The reason is simple: feedback is more valuable when it’s near the experience you’re measuring. The longer they have to wait, the more they forget what they wanted to tell you. And when the inconvenience of giving feedback exceeds the user’s frustration with your product, they simply won’t bother.
I’ve some more good news. Here is our comprehensive article on how to make your forms mobile-friendly
Use color to draw attention to important areas of your form, or visually separate sections so that they’re easier to read.
Color is a powerful design tool for drawing attention to your feedback form. While it’s tempting to use color as a crutch in place of other visual design techniques, it is a great way to add clarity and emphasis to key areas of your form. Here are some ways you can use color effectively:
- To draw attention to key areas of your form such as the submit button or an important disclaimer.

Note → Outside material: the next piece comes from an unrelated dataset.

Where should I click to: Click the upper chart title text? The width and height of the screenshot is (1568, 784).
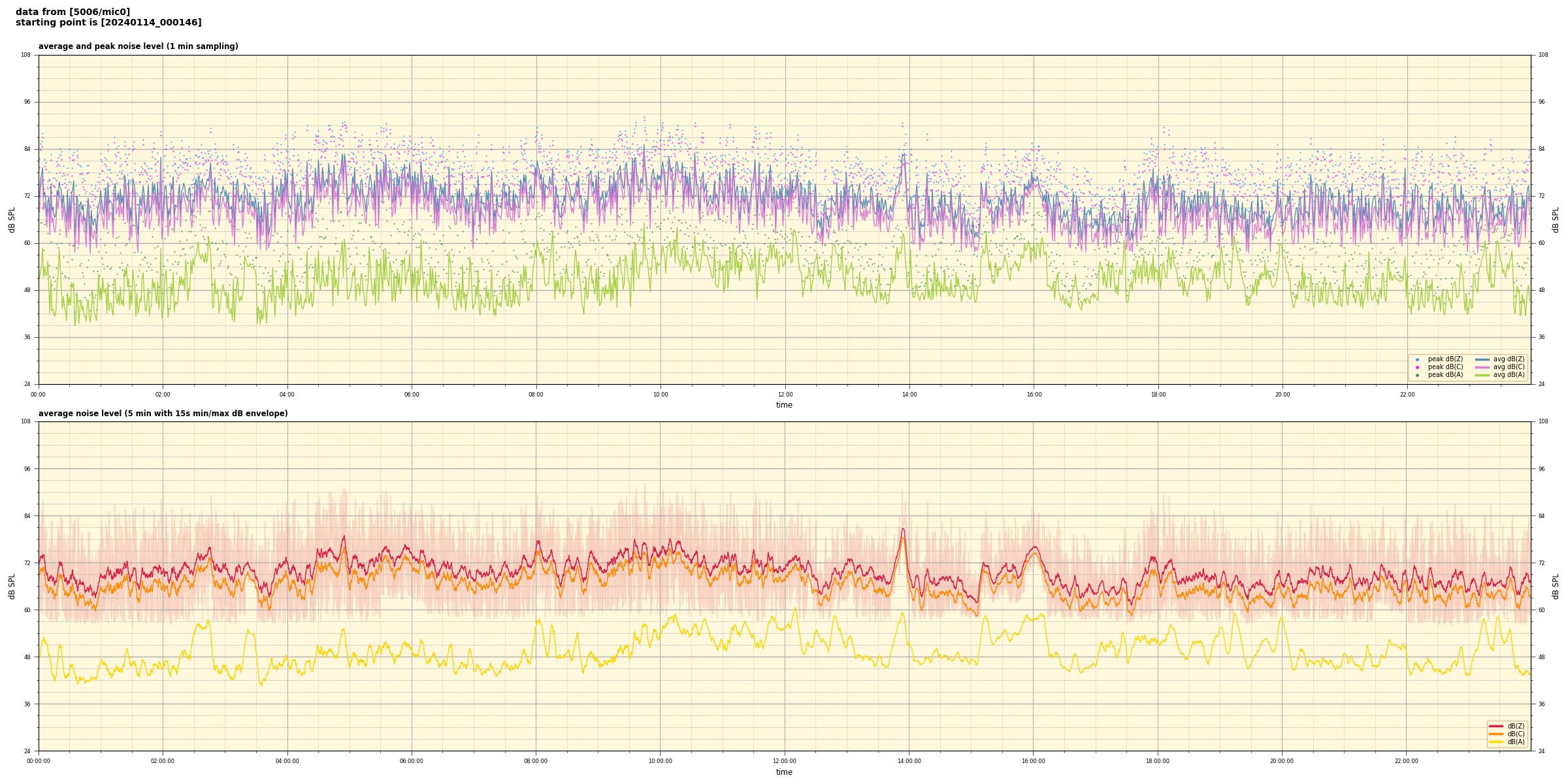pyautogui.click(x=138, y=46)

- To communicate error states by using red and green where appropriate.
- To visually group related information or actions, like a set of radio buttons or a comment field and its label.
Allow users to save and resume partially completed forms
Why do people abandon feedback forms? Because they’re long. And because it takes time to think of good answers to open-ended questions. And because they got distracted and now it’s 2 am and their cat is hungry and maybe they’ll just come back tomorrow and finish this thing.

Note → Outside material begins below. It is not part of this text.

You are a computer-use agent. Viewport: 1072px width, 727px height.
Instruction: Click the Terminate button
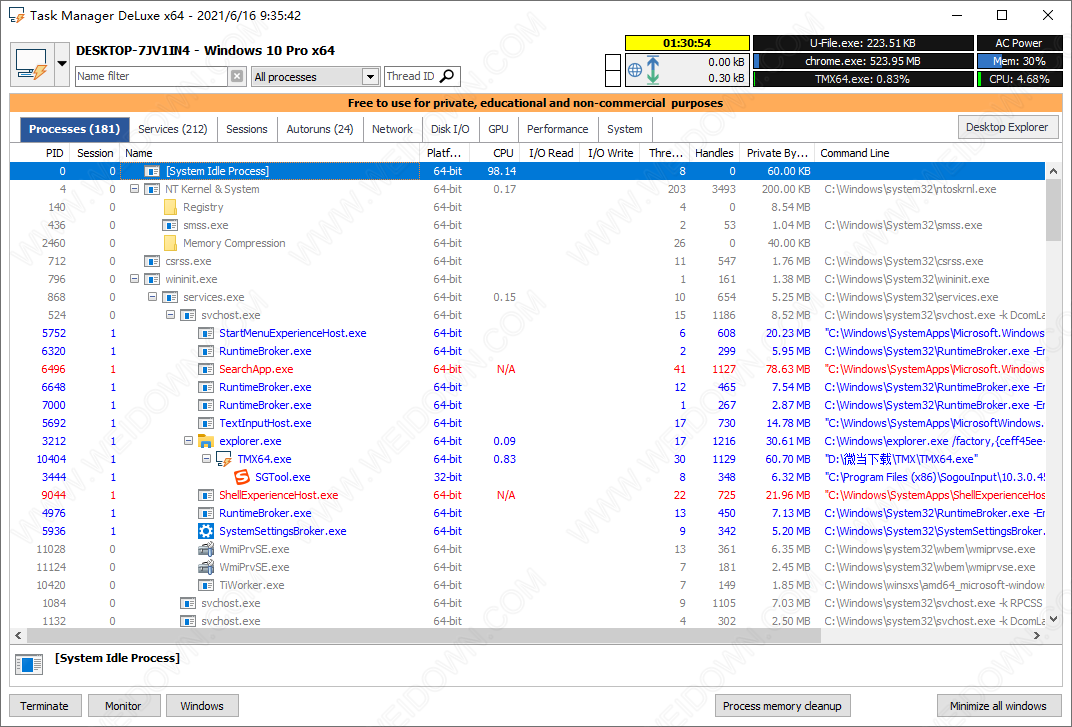tap(44, 705)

Abandoned feedback forms are wasted opportunity costs for you and your company. You have a chance at getting valuable insights on how to improve the product, but if you don’t let the users save their work, those insights are lost forever.
Tell users how long the form will take to complete
At the top of the form, tell users how long it will take them to complete the form. The time estimate should be as accurate as possible. If you’re not sure how long the form takes to complete, ask your users!
Embrace whitespace while designing feedback forms
As you think about the design of your form, consider the importance of whitespace (or negative space). Whitespace is what designers call the empty space between page elements. It’s not just empty space, but an opportunity to create visual interest and focus.
Practice good usability. Have someone test the form and give you feedback
After you’ve finished the form, don’t forget to give it to someone else to test. If you’re not sure who, try asking on Twitter or Facebook. Make sure you get feedback from someone who is not a programmer (they will tend to put too much faith in technology) and not your mother (who will tend to put too little).
If possible, get at least two people to test it. Make sure the form works flawlessly (i.e., no typos, no dead links).
Thank your readers for filling out the form and providing them with an incentive to do so as well as a follow-up service/product if applicable
Why should you thank your users?
- Because it’s the nice thing to do.
- Because it’s an opportunity to build a stronger relationship with your customers.
- Because it’s a good way to build a reputation as a company that cares about its customers.
- Because it gives you another chance to remind people about your product or service.
- Because if you don’t do it, people will think you are unprofessional.